TASK DIRECTIONS
For the entries below, report every line that includes the word "computer".

RECORDS FOR PROCESSING

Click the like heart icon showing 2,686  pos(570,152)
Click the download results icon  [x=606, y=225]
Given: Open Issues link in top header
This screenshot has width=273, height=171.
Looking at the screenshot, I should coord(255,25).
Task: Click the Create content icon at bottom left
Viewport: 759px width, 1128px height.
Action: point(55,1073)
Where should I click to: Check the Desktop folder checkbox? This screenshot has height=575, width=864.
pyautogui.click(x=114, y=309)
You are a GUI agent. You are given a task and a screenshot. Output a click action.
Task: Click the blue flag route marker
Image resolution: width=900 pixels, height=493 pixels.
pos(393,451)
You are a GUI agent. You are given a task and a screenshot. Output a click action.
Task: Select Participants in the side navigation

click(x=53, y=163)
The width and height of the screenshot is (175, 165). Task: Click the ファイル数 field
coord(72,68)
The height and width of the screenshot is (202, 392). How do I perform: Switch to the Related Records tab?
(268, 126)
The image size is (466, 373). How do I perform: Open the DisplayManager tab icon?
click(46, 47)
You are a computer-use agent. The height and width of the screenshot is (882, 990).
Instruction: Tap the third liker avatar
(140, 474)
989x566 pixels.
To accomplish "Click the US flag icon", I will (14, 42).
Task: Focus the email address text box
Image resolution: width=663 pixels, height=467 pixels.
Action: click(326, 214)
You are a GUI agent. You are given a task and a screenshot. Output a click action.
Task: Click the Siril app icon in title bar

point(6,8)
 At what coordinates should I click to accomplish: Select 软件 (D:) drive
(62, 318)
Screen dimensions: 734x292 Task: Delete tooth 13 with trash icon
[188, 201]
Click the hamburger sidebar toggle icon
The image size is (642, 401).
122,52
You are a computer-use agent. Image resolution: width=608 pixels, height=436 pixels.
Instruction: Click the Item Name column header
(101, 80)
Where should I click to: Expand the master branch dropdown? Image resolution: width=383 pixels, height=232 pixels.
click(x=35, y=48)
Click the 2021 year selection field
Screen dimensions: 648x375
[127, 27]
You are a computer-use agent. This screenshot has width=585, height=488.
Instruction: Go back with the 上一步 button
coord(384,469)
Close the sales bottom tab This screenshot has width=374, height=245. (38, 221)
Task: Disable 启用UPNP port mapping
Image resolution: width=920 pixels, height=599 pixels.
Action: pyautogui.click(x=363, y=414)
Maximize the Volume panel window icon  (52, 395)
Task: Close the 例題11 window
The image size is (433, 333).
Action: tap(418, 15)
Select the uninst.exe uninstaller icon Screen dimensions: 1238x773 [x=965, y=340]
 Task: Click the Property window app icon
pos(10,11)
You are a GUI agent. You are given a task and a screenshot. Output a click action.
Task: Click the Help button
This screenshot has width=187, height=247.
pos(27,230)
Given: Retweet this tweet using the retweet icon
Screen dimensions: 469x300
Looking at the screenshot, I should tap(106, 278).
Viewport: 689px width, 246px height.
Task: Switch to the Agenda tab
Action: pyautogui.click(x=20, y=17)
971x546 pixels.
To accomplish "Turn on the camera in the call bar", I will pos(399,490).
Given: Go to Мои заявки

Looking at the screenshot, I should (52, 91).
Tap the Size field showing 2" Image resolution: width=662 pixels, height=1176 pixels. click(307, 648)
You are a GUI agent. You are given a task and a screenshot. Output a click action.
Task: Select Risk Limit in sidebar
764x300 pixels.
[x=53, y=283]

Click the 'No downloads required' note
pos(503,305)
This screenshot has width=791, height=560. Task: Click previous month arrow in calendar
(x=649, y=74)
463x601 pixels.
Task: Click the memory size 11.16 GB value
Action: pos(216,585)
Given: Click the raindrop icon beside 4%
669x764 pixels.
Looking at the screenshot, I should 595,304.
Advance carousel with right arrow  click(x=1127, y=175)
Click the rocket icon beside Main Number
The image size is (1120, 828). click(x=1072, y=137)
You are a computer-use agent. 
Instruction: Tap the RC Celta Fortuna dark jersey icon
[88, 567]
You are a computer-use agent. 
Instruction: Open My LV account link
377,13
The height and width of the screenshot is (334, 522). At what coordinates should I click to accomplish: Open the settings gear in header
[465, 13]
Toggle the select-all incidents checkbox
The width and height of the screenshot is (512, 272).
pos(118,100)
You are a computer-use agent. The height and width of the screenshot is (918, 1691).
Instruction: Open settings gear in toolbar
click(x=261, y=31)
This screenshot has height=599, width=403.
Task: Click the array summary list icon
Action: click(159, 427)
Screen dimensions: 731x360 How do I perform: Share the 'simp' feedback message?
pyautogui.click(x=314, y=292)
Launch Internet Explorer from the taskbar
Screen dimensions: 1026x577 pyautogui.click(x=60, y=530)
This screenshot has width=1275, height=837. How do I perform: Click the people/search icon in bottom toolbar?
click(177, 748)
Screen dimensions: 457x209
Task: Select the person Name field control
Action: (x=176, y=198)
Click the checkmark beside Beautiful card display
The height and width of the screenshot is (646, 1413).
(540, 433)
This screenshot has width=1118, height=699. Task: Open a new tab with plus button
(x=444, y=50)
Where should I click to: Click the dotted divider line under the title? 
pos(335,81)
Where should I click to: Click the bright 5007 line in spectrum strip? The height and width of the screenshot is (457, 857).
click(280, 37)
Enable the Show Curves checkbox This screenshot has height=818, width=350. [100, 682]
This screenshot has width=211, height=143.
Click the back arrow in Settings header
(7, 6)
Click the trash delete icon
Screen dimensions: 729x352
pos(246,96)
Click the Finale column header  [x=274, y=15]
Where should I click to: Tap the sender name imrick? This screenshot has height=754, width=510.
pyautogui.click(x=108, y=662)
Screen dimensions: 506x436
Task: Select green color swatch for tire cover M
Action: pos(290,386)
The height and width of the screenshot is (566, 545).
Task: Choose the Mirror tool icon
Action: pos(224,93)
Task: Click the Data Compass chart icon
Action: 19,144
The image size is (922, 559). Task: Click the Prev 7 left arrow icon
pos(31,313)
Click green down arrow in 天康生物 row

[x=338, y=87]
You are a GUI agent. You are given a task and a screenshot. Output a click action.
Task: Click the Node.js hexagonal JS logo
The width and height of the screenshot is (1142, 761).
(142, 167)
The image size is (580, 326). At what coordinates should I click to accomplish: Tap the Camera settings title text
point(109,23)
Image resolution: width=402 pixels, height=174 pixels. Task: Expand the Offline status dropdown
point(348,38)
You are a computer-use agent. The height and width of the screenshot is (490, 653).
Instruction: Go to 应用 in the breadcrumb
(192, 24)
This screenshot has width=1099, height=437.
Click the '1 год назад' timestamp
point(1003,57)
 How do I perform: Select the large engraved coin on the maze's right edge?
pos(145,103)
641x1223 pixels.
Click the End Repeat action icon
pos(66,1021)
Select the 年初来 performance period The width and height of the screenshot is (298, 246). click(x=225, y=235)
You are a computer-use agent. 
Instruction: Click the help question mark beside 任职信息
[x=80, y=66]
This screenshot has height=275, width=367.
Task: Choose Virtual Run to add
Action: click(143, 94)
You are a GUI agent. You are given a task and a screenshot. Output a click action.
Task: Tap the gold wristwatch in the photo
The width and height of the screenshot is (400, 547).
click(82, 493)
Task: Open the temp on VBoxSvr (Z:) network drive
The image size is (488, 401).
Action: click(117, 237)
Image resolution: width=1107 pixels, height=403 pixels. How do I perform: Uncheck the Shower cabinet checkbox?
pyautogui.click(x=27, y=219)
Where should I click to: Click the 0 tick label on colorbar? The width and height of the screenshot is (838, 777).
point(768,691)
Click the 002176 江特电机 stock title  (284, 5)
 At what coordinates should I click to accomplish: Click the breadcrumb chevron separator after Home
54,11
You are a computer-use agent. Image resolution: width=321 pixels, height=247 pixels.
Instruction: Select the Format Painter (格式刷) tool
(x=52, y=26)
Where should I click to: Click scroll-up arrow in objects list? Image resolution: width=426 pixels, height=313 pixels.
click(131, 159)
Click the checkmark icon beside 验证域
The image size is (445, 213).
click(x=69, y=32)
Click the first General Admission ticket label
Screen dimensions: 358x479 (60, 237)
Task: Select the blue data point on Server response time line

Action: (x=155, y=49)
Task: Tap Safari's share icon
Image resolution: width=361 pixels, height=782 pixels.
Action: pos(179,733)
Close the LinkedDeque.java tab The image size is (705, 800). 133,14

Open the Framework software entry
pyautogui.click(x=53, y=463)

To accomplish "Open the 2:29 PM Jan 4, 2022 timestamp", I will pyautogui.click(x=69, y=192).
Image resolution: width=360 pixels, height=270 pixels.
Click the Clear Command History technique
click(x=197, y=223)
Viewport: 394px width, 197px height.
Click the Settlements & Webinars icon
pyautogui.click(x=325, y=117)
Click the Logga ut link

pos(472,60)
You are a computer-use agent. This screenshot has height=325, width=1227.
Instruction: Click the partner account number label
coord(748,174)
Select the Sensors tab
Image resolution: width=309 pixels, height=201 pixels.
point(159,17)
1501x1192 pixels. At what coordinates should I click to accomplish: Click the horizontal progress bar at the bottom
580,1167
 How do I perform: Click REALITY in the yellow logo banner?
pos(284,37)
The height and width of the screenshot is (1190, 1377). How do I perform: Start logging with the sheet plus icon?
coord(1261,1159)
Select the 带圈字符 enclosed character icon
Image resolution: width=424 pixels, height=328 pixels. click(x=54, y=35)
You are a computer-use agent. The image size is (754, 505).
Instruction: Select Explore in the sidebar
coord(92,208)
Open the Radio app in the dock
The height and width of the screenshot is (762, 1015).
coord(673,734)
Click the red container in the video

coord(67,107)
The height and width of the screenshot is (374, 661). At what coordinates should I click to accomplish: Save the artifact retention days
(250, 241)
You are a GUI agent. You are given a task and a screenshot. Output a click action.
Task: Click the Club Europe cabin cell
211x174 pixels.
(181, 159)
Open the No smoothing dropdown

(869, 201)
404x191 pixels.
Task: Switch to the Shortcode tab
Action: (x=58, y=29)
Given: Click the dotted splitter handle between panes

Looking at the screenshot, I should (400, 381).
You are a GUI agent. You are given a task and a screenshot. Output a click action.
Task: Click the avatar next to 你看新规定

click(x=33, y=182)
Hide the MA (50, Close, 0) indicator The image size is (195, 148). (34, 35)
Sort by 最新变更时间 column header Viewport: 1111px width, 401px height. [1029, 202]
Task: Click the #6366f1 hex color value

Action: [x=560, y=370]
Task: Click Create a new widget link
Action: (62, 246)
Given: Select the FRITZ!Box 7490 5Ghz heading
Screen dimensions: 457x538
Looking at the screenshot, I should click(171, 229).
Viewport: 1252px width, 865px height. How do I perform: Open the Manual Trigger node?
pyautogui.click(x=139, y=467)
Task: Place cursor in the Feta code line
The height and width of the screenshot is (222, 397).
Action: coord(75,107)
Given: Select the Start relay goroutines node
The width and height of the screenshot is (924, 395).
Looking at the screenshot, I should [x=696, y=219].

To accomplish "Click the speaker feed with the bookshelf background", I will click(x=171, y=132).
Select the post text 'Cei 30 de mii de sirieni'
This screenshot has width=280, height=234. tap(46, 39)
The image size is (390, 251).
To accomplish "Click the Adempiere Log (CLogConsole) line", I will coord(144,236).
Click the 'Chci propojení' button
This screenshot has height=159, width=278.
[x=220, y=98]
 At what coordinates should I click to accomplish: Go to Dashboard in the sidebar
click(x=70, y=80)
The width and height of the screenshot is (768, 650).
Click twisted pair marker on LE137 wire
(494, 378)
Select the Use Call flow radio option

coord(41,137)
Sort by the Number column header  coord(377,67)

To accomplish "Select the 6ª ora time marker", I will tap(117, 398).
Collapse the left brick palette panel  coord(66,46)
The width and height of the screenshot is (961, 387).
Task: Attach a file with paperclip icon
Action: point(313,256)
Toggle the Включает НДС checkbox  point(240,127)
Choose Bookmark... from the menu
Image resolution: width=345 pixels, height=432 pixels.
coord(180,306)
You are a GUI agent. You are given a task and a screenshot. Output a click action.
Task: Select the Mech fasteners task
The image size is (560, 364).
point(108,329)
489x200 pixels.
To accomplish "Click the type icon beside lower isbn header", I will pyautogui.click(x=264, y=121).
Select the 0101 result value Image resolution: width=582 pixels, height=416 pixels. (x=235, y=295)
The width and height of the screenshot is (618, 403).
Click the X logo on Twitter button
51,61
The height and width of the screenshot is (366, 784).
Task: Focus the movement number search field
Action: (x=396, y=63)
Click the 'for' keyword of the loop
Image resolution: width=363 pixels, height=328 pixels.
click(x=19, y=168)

SOLVED PROBLEM
You are a computer-use agent. The height and width of the screenshot is (882, 990).
You are a computer-use agent. Image resolution: width=608 pixels, height=436 pixels.
You are a computer-use agent. This screenshot has width=585, height=488.
You are a computer-use agent. 
You are a computer-use agent. 
You are a computer-use agent. The height and width of the screenshot is (918, 1691).
You are a computer-use agent. The height and width of the screenshot is (490, 653).
You are a computer-use agent. 
You are a computer-use agent. Image resolution: width=321 pixels, height=247 pixels.
You are a computer-use agent. This screenshot has height=325, width=1227.
You are a computer-use agent. The image size is (754, 505).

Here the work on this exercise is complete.